J Anim Sci. 2021 Mar 1;99(3). doi: 10.1093/jas/skab041.
Inclusion of crossbred (CB) data into traditionally purebred (PB) genetic evaluations has been shown to increase the response in CB performance. Currently, it is unrealistic to collect data on all CB animals in swine production systems, thus, a subset of CB animals must be selected to contribute genomic/phenotypic information. The aim of this study was to evaluate selective genotyping strategies in a simulated 3-way swine crossbreeding scheme. The swine crossbreeding scheme was simulated and produced 3-way CB animals for 6 generations with 3 distinct PB breeds each with 25 and 175 mating males and females, respectively. F1 crosses (400 mating females) produced 4,000 terminal CB progeny which were subjected to selective genotyping. The genome consisted of 18 chromosomes with 1,800 QTL and 72k SNP markers. Selection was performed using estimated breeding values (EBV) for CB performance. It was assumed that both PB and CB performance was moderately heritable (h2=0.4). Several scenarios altering the genetic correlation between PB and CB performance (rpc=0.1, 0.3, 0.5, 0.7,or 0.9) were considered. CB animals were chosen based on phenotypes to select 200, 400, or 800 CB animals to genotype per generation. Selection strategies included: (1) Random: random selection, (2) Top: highest phenotype, (3) Bottom: lowest phenotype, (4) Extreme: half highest and half lowest phenotypes, and (5) Middle: average phenotype. Each selective genotyping strategy, except for Random, was considered by selecting animals in half-sib (HS) or full-sib (FS) families. The number of PB animals with genotypes and phenotypes each generation was fixed at 1,680. Each unique genotyping strategy and rpc scenario was replicated 10 times. Selection of CB animals based on the Extreme strategy resulted in the highest (P < 0.05) rates of genetic gain in CB performance (ΔG) when rpc<0.9. For highly correlated traits (rpc=0.9) selective genotyping did not impact (P > 0.05) ΔG. No differences (P > 0.05) were observed in ΔG between top, bottom, or middle when rpc>0.1. Higher correlations between true breeding values (TBV) and EBV were observed using Extreme when rpc<0.9. In general, family sampling method did not impact ΔG or the correlation between TBV and EBV. Overall, the Extreme genotyping strategy produced the greatest genetic gain and the highest correlations between TBV and EBV, suggesting that 2-tailed sampling of CB animals is the most informative when CB performance is the selection goal.

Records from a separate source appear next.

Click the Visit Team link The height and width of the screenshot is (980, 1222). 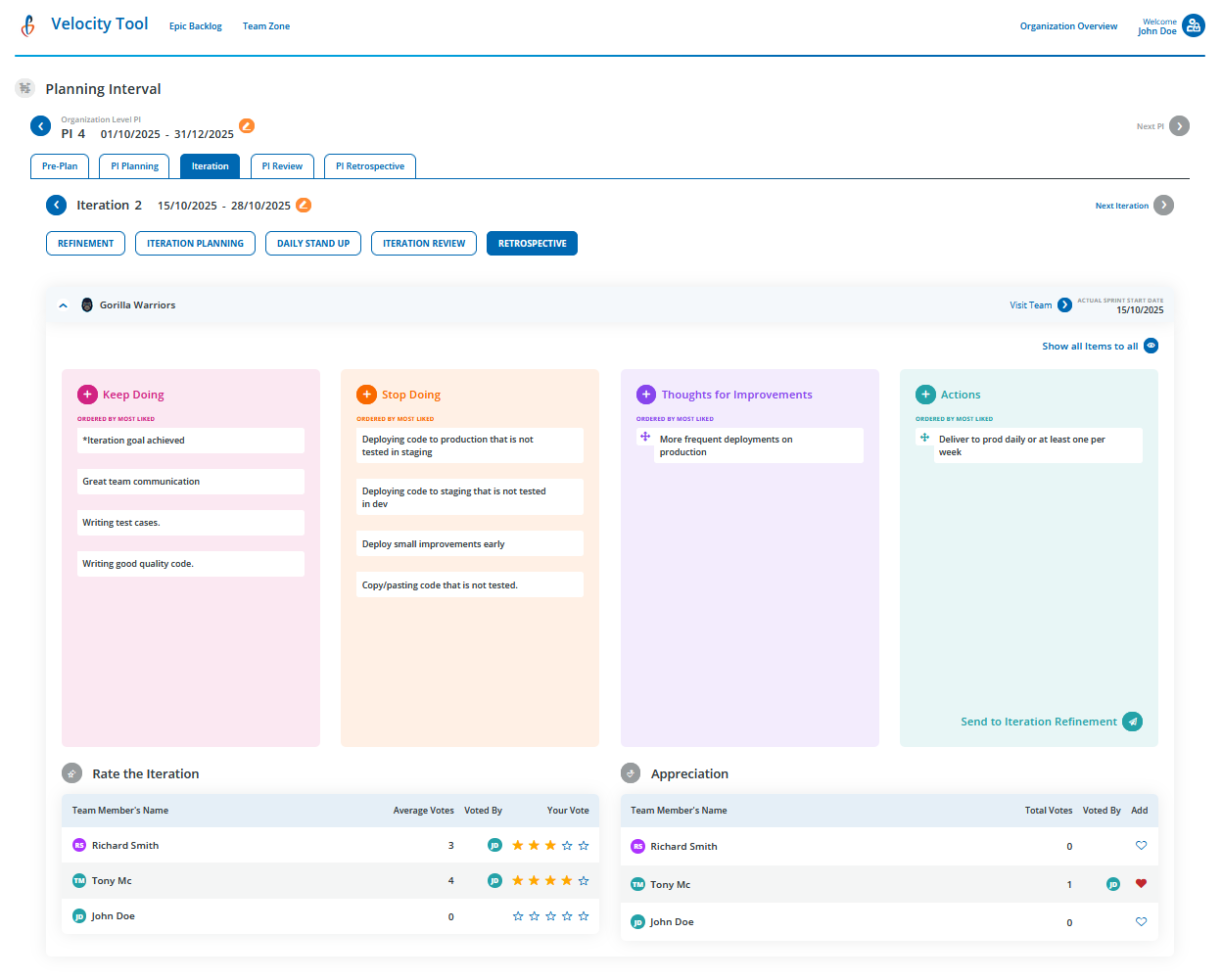1030,305
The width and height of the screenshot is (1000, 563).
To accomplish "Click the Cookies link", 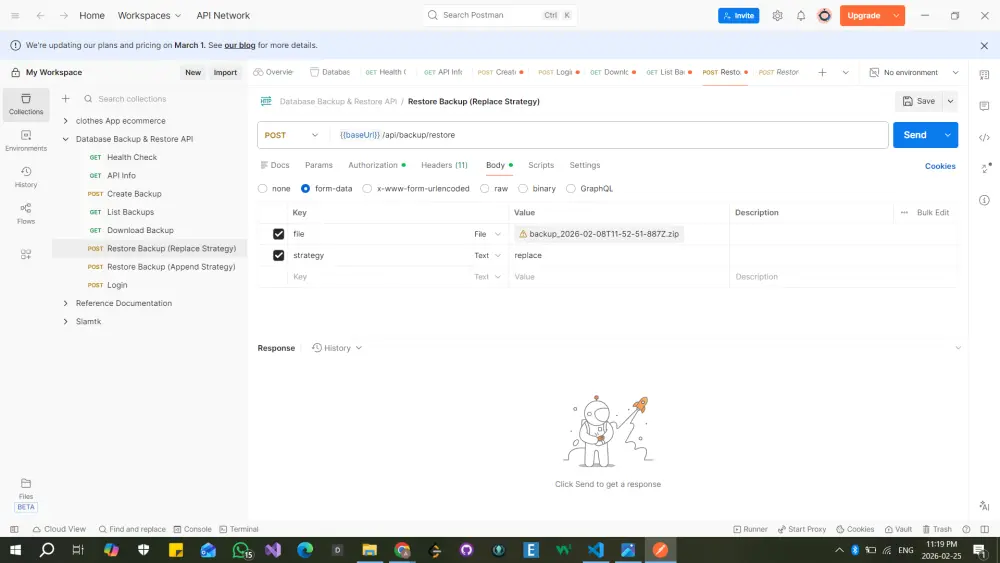I will [939, 166].
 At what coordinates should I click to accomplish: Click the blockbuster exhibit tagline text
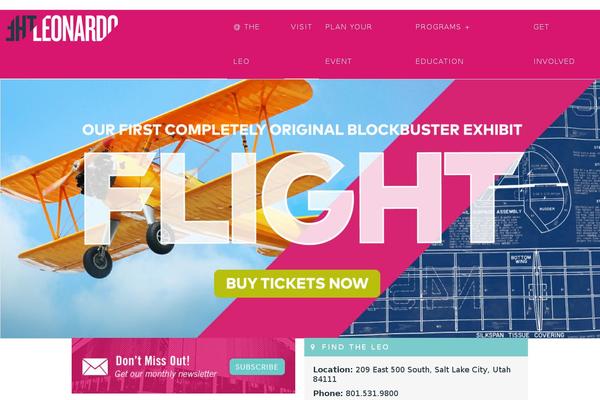302,129
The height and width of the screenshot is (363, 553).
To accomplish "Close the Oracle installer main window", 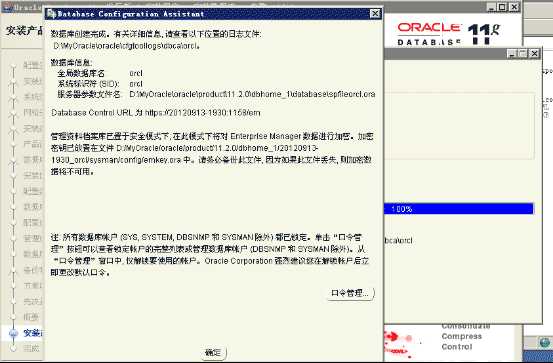I will click(514, 7).
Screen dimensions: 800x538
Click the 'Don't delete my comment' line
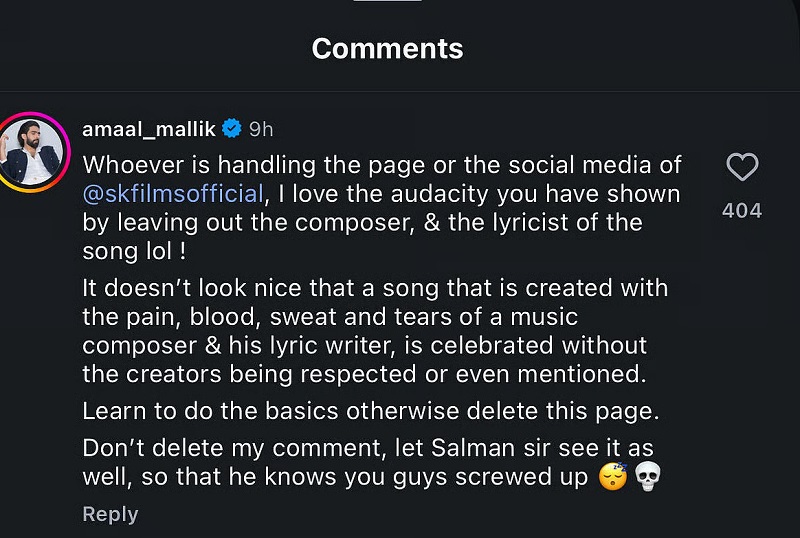coord(367,448)
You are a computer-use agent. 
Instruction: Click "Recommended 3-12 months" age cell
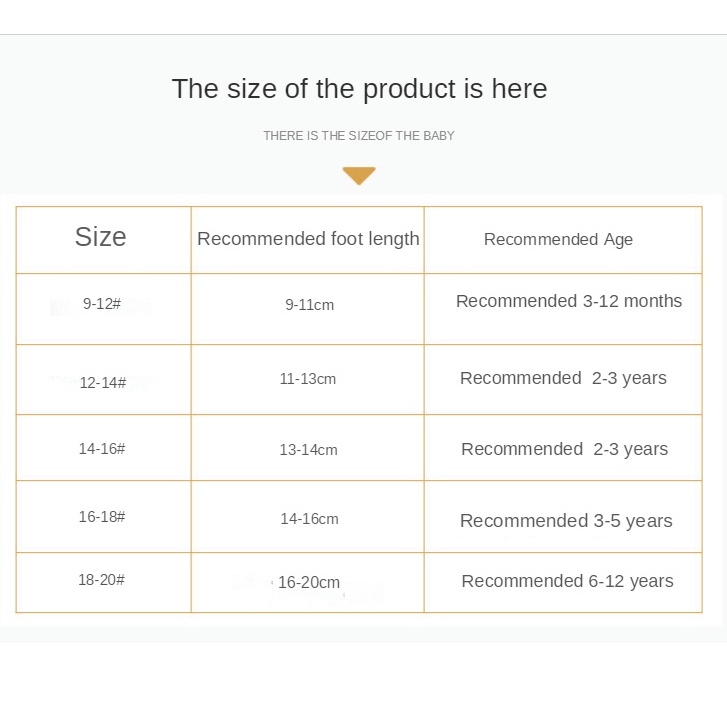click(569, 301)
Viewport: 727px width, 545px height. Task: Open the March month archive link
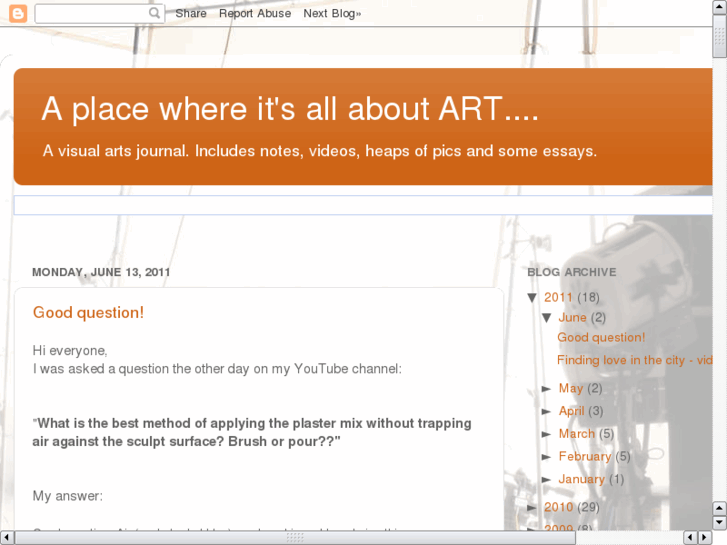point(576,434)
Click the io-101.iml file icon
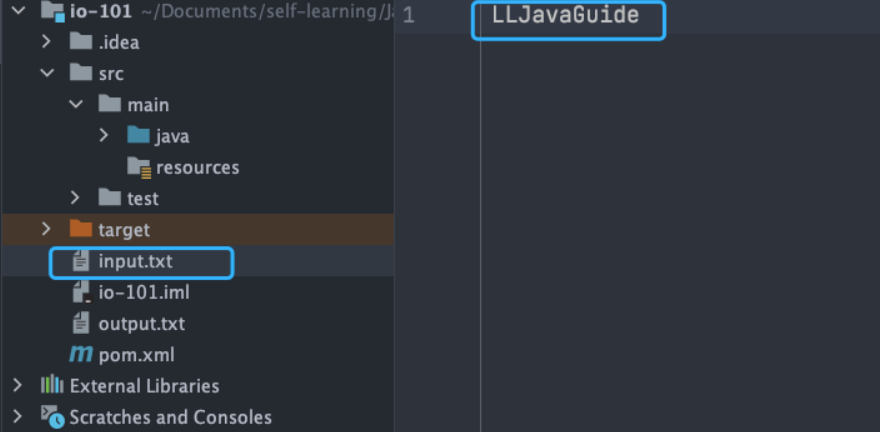The image size is (880, 432). (81, 293)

将杂交(CB)数据纳入传统的纯种(PB)遗传评估中已被证明可以提高 CB 性能的反应。目前,在猪生产系统中收集所有 CB 动物的数据是不现实的,因此,必须选择一组 CB 动物来提供基因组/表型信息。本研究的目的是在模拟的 3 向猪杂交方案中评估选择性基因分型策略。模拟了猪杂交方案,并产生了 6 代 3 向 CB 动物,每个方案都有 3 个不同的 PB 品种,每个品种有 25 个和 175 个交配雄性和雌性。F1 杂交(400 个交配雌性)产生了 4000 个终端 CB 后代,对其进行了选择性基因分型。基因组由 18 条染色体组成,包含 1800 个 QTL 和 72k SNP 标记。选择是基于 CB 性能的估计育种值(EBV)进行的。假设 PB 和 CB 性能的遗传力都适中(h2=0.4)。考虑了改变 PB 和 CB 性能之间遗传相关性(rpc=0.1、0.3、0.5、0.7 或 0.9)的几种情况。根据表型选择 CB 动物,每代选择 200、400 或 800 个 CB 动物进行基因分型。选择策略包括:(1)随机:随机选择,(2)最高:最高表型,(3)最低:最低表型,(4)极端:最高和最低表型的一半,和(5)中间:平均表型。除了随机选择外,每种选择性基因分型策略都通过选择半同胞(HS)或全同胞(FS)家族中的动物来考虑。每一代具有基因型和表型的 PB 动物的数量固定在 1680 个。每个独特的基因分型策略和 rpc 方案都复制了 10 次。当 rpc<0.9 时,基于极端策略选择 CB 动物导致 CB 性能的遗传增益(ΔG)最高(P<0.05)。对于高度相关的性状(rpc=0.9),选择性基因分型对(P>0.05)ΔG 没有影响。当 rpc>0.1 时,在 top、bottom 或 middle 之间没有观察到(P>0.05)ΔG 的差异。当 rpc<0.9 时,使用极端法观察到真实育种值(TBV)和 EBV 之间的相关性更高。一般来说,家族抽样方法对ΔG 或 TBV 和 EBV 之间的相关性没有影响。总体而言,极端基因分型策略产生了最大的遗传增益和 TBV 和 EBV 之间的最高相关性,表明当 CB 性能是选择目标时,CB 动物的 2 尾抽样是最具信息量的。